■ Stored records:
_ _ _ _ _

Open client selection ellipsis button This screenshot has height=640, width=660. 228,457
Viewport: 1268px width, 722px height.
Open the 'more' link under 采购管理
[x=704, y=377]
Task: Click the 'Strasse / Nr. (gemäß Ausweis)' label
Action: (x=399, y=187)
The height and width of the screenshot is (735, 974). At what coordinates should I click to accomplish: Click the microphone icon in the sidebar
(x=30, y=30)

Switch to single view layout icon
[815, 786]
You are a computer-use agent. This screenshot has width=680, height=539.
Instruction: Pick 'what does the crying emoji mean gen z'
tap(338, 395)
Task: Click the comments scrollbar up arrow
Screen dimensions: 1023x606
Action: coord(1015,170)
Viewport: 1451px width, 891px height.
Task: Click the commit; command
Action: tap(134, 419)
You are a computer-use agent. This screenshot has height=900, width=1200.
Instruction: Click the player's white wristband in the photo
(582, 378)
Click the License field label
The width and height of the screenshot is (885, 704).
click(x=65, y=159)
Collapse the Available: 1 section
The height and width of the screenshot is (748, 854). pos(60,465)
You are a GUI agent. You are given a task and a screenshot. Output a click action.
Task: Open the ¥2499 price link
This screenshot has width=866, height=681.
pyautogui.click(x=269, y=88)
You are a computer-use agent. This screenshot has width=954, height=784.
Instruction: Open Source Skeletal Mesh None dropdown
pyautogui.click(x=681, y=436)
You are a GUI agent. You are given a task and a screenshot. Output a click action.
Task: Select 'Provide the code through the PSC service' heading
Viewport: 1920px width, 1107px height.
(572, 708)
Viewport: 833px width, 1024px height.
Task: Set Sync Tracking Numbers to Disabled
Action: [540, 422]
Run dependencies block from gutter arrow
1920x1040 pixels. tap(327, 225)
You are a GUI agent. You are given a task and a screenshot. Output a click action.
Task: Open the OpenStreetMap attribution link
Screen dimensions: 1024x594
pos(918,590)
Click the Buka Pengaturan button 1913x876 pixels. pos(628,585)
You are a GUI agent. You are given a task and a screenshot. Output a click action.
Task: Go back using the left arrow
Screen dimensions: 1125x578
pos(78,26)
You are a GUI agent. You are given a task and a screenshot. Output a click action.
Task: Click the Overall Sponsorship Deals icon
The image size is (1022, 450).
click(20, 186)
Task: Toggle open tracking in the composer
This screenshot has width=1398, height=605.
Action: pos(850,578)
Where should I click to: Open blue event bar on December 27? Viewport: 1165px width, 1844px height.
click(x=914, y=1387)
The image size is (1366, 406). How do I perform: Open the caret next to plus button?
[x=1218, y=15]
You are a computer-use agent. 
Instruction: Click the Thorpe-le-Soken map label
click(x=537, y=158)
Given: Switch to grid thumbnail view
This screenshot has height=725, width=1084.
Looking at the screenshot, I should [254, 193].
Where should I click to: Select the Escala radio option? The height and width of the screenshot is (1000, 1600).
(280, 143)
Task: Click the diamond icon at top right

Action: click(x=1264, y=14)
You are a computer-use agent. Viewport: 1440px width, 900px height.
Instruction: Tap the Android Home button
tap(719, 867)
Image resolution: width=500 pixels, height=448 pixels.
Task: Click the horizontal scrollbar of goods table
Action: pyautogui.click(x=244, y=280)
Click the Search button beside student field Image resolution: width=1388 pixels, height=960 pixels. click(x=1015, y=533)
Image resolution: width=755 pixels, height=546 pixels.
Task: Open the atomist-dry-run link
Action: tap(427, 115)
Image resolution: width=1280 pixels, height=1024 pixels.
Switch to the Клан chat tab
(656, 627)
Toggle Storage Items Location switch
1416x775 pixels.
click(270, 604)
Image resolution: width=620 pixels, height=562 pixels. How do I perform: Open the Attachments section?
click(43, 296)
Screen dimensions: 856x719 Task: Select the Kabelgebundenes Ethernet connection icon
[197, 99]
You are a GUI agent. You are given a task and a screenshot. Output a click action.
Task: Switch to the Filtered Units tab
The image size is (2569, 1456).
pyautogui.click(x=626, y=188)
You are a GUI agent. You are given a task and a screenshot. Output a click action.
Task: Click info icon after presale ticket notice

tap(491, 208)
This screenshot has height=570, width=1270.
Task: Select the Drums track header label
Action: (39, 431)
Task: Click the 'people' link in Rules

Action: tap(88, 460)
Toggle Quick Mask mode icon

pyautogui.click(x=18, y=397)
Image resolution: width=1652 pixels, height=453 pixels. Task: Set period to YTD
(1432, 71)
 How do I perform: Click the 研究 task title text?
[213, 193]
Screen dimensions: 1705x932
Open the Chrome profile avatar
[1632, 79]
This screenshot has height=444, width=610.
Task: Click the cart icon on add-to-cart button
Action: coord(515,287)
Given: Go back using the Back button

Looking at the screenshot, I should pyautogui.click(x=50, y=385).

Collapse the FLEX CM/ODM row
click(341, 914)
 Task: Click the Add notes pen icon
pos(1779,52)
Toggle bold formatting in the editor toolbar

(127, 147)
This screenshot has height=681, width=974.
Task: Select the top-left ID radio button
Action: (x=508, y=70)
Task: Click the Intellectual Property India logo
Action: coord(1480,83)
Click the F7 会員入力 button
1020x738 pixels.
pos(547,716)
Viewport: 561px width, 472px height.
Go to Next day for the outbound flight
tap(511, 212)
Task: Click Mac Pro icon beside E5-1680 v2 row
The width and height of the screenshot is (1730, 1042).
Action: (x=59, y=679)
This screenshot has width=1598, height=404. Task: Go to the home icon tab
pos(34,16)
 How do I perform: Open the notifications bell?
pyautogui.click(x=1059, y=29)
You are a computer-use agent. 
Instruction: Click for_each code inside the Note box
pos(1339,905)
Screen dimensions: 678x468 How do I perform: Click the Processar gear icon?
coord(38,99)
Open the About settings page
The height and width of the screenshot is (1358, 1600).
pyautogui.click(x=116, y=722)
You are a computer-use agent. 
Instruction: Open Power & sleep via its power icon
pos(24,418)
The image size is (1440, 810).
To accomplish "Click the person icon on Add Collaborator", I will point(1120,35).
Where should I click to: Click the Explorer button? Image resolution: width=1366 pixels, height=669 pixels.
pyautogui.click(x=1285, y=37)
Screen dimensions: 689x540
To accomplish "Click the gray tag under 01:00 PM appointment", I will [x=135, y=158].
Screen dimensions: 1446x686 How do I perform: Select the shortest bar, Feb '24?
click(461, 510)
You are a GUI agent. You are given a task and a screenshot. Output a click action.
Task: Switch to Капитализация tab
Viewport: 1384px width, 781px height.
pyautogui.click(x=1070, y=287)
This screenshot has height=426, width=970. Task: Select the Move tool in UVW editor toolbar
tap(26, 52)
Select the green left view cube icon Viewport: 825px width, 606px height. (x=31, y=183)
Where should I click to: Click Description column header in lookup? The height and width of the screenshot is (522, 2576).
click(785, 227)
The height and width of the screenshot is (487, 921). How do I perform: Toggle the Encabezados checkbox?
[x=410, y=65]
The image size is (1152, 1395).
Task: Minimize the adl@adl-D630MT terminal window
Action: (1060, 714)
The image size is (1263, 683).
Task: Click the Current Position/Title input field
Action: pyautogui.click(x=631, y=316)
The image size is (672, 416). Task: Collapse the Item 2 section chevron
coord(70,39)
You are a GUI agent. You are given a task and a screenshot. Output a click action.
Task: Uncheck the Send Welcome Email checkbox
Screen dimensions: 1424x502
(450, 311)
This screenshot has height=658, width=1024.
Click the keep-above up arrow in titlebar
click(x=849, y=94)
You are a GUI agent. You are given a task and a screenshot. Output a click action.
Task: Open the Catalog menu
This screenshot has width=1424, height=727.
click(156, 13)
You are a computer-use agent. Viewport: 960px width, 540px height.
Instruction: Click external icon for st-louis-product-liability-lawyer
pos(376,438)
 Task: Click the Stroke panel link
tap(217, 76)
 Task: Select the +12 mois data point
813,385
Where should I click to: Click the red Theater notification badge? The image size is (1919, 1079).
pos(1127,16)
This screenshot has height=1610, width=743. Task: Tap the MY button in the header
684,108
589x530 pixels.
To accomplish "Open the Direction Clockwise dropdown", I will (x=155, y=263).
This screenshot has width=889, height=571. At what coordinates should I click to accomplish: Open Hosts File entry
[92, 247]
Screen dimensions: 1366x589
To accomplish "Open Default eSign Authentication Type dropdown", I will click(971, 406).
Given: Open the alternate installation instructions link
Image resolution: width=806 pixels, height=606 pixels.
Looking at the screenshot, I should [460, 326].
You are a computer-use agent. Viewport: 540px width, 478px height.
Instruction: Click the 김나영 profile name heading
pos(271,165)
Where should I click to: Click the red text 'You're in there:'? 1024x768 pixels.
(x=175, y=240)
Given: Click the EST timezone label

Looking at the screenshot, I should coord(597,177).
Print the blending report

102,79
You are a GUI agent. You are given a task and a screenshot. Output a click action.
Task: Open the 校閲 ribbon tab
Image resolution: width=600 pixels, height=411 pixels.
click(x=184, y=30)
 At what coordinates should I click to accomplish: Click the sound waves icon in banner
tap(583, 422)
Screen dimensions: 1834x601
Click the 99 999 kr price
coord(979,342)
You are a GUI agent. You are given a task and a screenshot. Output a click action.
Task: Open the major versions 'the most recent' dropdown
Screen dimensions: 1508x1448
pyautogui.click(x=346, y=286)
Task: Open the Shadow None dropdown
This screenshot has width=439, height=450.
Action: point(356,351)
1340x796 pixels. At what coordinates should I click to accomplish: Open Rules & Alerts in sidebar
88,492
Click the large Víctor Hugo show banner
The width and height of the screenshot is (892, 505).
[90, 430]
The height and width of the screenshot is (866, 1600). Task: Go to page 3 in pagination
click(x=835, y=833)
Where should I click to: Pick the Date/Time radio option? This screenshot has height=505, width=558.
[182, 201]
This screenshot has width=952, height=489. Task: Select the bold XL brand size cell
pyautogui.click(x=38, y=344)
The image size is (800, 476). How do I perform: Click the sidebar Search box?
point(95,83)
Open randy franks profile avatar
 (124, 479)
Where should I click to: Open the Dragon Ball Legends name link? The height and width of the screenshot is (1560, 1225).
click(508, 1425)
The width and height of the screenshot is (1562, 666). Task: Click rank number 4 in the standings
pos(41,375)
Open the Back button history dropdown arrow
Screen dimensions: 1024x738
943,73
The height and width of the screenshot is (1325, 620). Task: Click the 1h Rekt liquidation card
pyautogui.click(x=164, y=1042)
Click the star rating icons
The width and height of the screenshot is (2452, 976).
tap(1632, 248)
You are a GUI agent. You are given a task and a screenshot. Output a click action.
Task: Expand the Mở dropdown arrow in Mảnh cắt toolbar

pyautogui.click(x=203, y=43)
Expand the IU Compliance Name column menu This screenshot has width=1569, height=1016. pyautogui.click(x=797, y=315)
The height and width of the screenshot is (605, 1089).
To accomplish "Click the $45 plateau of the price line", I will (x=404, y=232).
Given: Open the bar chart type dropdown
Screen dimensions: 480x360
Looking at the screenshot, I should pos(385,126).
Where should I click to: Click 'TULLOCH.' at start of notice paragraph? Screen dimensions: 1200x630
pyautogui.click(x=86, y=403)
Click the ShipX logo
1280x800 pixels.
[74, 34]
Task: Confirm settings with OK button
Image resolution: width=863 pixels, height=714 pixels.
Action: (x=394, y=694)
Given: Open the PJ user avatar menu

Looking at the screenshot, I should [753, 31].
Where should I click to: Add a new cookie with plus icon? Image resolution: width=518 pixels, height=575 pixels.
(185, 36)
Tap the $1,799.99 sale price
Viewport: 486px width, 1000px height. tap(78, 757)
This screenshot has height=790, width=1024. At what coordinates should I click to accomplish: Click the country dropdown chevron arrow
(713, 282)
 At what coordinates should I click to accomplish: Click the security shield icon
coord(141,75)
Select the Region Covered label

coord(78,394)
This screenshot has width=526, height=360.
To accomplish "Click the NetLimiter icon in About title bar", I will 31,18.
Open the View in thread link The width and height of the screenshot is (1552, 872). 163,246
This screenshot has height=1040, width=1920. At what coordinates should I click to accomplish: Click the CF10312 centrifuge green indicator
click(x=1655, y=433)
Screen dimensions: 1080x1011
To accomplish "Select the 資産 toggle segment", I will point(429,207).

_ _ _ _ _

■ Assignment: The answer should contain only the lines from the first line of the entries through the line holding "Click the Buka", each exactly as written.

■ Output:
Open client selection ellipsis button This screenshot has height=640, width=660. 228,457
Viewport: 1268px width, 722px height.
Open the 'more' link under 采购管理
[x=704, y=377]
Task: Click the 'Strasse / Nr. (gemäß Ausweis)' label
Action: (x=399, y=187)
The height and width of the screenshot is (735, 974). At what coordinates should I click to accomplish: Click the microphone icon in the sidebar
(x=30, y=30)

Switch to single view layout icon
[815, 786]
You are a computer-use agent. This screenshot has width=680, height=539.
Instruction: Pick 'what does the crying emoji mean gen z'
tap(338, 395)
Task: Click the comments scrollbar up arrow
Screen dimensions: 1023x606
Action: coord(1015,170)
Viewport: 1451px width, 891px height.
Task: Click the commit; command
Action: tap(134, 419)
You are a computer-use agent. This screenshot has height=900, width=1200.
Instruction: Click the player's white wristband in the photo
(582, 378)
Click the License field label
The width and height of the screenshot is (885, 704).
click(x=65, y=159)
Collapse the Available: 1 section
The height and width of the screenshot is (748, 854). pos(60,465)
You are a GUI agent. You are given a task and a screenshot. Output a click action.
Task: Open the ¥2499 price link
This screenshot has width=866, height=681.
pyautogui.click(x=269, y=88)
You are a computer-use agent. This screenshot has width=954, height=784.
Instruction: Open Source Skeletal Mesh None dropdown
pyautogui.click(x=681, y=436)
You are a GUI agent. You are given a task and a screenshot. Output a click action.
Task: Select 'Provide the code through the PSC service' heading
Viewport: 1920px width, 1107px height.
(572, 708)
Viewport: 833px width, 1024px height.
Task: Set Sync Tracking Numbers to Disabled
Action: [540, 422]
Run dependencies block from gutter arrow
1920x1040 pixels. tap(327, 225)
You are a GUI agent. You are given a task and a screenshot. Output a click action.
Task: Open the OpenStreetMap attribution link
Screen dimensions: 1024x594
pos(918,590)
Click the Buka Pengaturan button 1913x876 pixels. pos(628,585)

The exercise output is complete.